Сохранённые записи:
————————

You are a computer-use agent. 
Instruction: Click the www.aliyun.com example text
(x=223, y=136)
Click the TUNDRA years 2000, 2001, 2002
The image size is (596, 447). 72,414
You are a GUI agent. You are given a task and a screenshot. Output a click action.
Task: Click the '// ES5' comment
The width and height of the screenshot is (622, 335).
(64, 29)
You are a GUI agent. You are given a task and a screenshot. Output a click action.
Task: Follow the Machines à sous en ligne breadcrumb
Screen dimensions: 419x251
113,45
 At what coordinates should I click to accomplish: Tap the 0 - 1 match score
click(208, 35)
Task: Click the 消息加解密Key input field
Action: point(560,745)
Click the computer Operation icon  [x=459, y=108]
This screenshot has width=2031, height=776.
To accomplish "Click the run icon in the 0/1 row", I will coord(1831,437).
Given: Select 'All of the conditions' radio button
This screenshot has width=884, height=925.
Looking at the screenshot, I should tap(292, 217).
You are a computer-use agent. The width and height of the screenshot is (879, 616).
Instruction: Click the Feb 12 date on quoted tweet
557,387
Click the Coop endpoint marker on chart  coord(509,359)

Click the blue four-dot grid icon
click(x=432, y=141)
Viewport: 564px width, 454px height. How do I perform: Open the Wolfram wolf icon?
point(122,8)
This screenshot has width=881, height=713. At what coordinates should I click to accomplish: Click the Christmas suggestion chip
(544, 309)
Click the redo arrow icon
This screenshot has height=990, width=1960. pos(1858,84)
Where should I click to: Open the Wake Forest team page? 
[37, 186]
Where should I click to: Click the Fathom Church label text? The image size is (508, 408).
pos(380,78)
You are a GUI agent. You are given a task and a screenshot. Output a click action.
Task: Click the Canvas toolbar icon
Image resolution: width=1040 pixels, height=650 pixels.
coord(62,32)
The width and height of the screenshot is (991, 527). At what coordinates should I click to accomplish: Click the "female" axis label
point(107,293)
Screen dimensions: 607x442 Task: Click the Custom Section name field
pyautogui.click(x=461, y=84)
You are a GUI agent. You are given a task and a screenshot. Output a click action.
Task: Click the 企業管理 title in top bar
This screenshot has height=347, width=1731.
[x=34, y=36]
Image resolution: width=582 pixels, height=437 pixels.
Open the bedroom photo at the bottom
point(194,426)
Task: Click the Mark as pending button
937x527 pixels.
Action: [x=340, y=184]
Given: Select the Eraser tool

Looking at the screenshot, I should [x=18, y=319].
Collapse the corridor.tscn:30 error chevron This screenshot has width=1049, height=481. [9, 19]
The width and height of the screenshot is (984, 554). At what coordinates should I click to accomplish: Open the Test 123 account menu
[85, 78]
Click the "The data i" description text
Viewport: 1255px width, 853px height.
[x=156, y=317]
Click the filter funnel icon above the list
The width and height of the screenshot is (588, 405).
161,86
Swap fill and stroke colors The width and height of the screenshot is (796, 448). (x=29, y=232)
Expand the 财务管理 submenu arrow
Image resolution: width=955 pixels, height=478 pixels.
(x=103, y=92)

————————

Что сделать:
Воспроизведите без изменений записи выше, начиная с самой первой строки и заканчивая строкой, в которой есть "coord(62,32)". Обе граничные строки тоже включите.

Выполненное задание:
You are a computer-use agent. 
Instruction: Click the www.aliyun.com example text
(x=223, y=136)
Click the TUNDRA years 2000, 2001, 2002
The image size is (596, 447). 72,414
You are a GUI agent. You are given a task and a screenshot. Output a click action.
Task: Click the '// ES5' comment
The width and height of the screenshot is (622, 335).
(64, 29)
You are a GUI agent. You are given a task and a screenshot. Output a click action.
Task: Follow the Machines à sous en ligne breadcrumb
Screen dimensions: 419x251
113,45
 At what coordinates should I click to accomplish: Tap the 0 - 1 match score
click(208, 35)
Task: Click the 消息加解密Key input field
Action: point(560,745)
Click the computer Operation icon  [x=459, y=108]
This screenshot has width=2031, height=776.
To accomplish "Click the run icon in the 0/1 row", I will coord(1831,437).
Given: Select 'All of the conditions' radio button
This screenshot has width=884, height=925.
Looking at the screenshot, I should tap(292, 217).
You are a computer-use agent. The width and height of the screenshot is (879, 616).
Instruction: Click the Feb 12 date on quoted tweet
557,387
Click the Coop endpoint marker on chart  coord(509,359)

Click the blue four-dot grid icon
click(x=432, y=141)
Viewport: 564px width, 454px height. How do I perform: Open the Wolfram wolf icon?
point(122,8)
This screenshot has width=881, height=713. At what coordinates should I click to accomplish: Click the Christmas suggestion chip
(544, 309)
Click the redo arrow icon
This screenshot has height=990, width=1960. pos(1858,84)
Where should I click to: Open the Wake Forest team page? 
[37, 186]
Where should I click to: Click the Fathom Church label text? The image size is (508, 408).
pos(380,78)
You are a GUI agent. You are given a task and a screenshot. Output a click action.
Task: Click the Canvas toolbar icon
Image resolution: width=1040 pixels, height=650 pixels.
coord(62,32)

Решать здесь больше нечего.